# [ACTIVITY]
Below are some records; print every one of them exactly.

# [EXTRACTED DATA]
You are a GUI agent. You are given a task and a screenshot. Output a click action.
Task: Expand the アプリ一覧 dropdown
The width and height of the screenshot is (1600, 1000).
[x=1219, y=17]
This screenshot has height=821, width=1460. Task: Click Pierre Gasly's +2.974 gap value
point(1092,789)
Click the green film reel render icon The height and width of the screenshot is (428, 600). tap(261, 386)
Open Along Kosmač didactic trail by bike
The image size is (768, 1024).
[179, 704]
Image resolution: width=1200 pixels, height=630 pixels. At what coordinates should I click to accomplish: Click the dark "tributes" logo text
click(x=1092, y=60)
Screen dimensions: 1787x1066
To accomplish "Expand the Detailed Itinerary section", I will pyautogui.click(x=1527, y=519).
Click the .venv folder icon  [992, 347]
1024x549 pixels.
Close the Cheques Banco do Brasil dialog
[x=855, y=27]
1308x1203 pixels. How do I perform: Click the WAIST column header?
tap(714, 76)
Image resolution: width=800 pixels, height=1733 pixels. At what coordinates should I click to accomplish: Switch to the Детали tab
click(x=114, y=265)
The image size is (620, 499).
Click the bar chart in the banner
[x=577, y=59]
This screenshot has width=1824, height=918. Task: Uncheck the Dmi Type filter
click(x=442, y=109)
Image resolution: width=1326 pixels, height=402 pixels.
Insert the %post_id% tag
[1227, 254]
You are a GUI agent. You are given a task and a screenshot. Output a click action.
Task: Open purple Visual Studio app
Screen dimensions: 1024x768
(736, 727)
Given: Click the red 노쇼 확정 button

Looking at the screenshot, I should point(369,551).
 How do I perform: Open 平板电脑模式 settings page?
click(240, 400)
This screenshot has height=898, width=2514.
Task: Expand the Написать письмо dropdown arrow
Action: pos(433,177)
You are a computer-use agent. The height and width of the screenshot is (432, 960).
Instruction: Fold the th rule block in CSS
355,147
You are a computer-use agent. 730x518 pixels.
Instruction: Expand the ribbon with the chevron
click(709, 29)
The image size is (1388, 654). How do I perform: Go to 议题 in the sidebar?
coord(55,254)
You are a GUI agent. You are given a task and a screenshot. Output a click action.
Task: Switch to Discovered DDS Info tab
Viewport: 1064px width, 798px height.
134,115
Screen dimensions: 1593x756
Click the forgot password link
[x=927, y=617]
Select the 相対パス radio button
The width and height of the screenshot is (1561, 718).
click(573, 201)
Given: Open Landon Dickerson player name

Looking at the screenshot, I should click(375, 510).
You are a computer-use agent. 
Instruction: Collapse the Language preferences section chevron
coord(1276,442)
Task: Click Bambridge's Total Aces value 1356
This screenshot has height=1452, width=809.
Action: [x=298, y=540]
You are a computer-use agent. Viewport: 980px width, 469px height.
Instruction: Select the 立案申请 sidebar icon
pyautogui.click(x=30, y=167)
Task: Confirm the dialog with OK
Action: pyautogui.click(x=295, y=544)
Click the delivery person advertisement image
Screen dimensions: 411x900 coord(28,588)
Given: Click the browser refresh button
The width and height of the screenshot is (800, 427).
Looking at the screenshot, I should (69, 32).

# [ANSWER BOX]
You are a GUI agent. You are given a task and a screenshot. Output a click action.
Task: Expand the アプリ一覧 dropdown
The width and height of the screenshot is (1600, 1000).
[x=1219, y=17]
This screenshot has height=821, width=1460. Task: Click Pierre Gasly's +2.974 gap value
point(1092,789)
Click the green film reel render icon The height and width of the screenshot is (428, 600). tap(261, 386)
Open Along Kosmač didactic trail by bike
The image size is (768, 1024).
[179, 704]
Image resolution: width=1200 pixels, height=630 pixels. At what coordinates should I click to accomplish: Click the dark "tributes" logo text
click(x=1092, y=60)
Screen dimensions: 1787x1066
To accomplish "Expand the Detailed Itinerary section", I will pyautogui.click(x=1527, y=519).
Click the .venv folder icon  [992, 347]
1024x549 pixels.
Close the Cheques Banco do Brasil dialog
[x=855, y=27]
1308x1203 pixels. How do I perform: Click the WAIST column header?
tap(714, 76)
Image resolution: width=800 pixels, height=1733 pixels. At what coordinates should I click to accomplish: Switch to the Детали tab
click(x=114, y=265)
The image size is (620, 499).
Click the bar chart in the banner
[x=577, y=59]
This screenshot has width=1824, height=918. Task: Uncheck the Dmi Type filter
click(x=442, y=109)
Image resolution: width=1326 pixels, height=402 pixels.
Insert the %post_id% tag
[1227, 254]
You are a GUI agent. You are given a task and a screenshot. Output a click action.
Task: Open purple Visual Studio app
Screen dimensions: 1024x768
(736, 727)
Given: Click the red 노쇼 확정 button

Looking at the screenshot, I should point(369,551).
 How do I perform: Open 平板电脑模式 settings page?
click(240, 400)
This screenshot has height=898, width=2514.
Task: Expand the Написать письмо dropdown arrow
Action: pos(433,177)
You are a computer-use agent. The height and width of the screenshot is (432, 960).
Instruction: Fold the th rule block in CSS
355,147
You are a computer-use agent. 730x518 pixels.
Instruction: Expand the ribbon with the chevron
click(709, 29)
The image size is (1388, 654). How do I perform: Go to 议题 in the sidebar?
coord(55,254)
You are a GUI agent. You are given a task and a screenshot. Output a click action.
Task: Switch to Discovered DDS Info tab
Viewport: 1064px width, 798px height.
134,115
Screen dimensions: 1593x756
Click the forgot password link
[x=927, y=617]
Select the 相対パス radio button
The width and height of the screenshot is (1561, 718).
click(573, 201)
Given: Open Landon Dickerson player name

Looking at the screenshot, I should click(375, 510).
You are a computer-use agent. 
Instruction: Collapse the Language preferences section chevron
coord(1276,442)
Task: Click Bambridge's Total Aces value 1356
This screenshot has height=1452, width=809.
Action: [x=298, y=540]
You are a computer-use agent. Viewport: 980px width, 469px height.
Instruction: Select the 立案申请 sidebar icon
pyautogui.click(x=30, y=167)
Task: Confirm the dialog with OK
Action: pyautogui.click(x=295, y=544)
Click the delivery person advertisement image
Screen dimensions: 411x900 coord(28,588)
Given: Click the browser refresh button
The width and height of the screenshot is (800, 427).
Looking at the screenshot, I should (69, 32).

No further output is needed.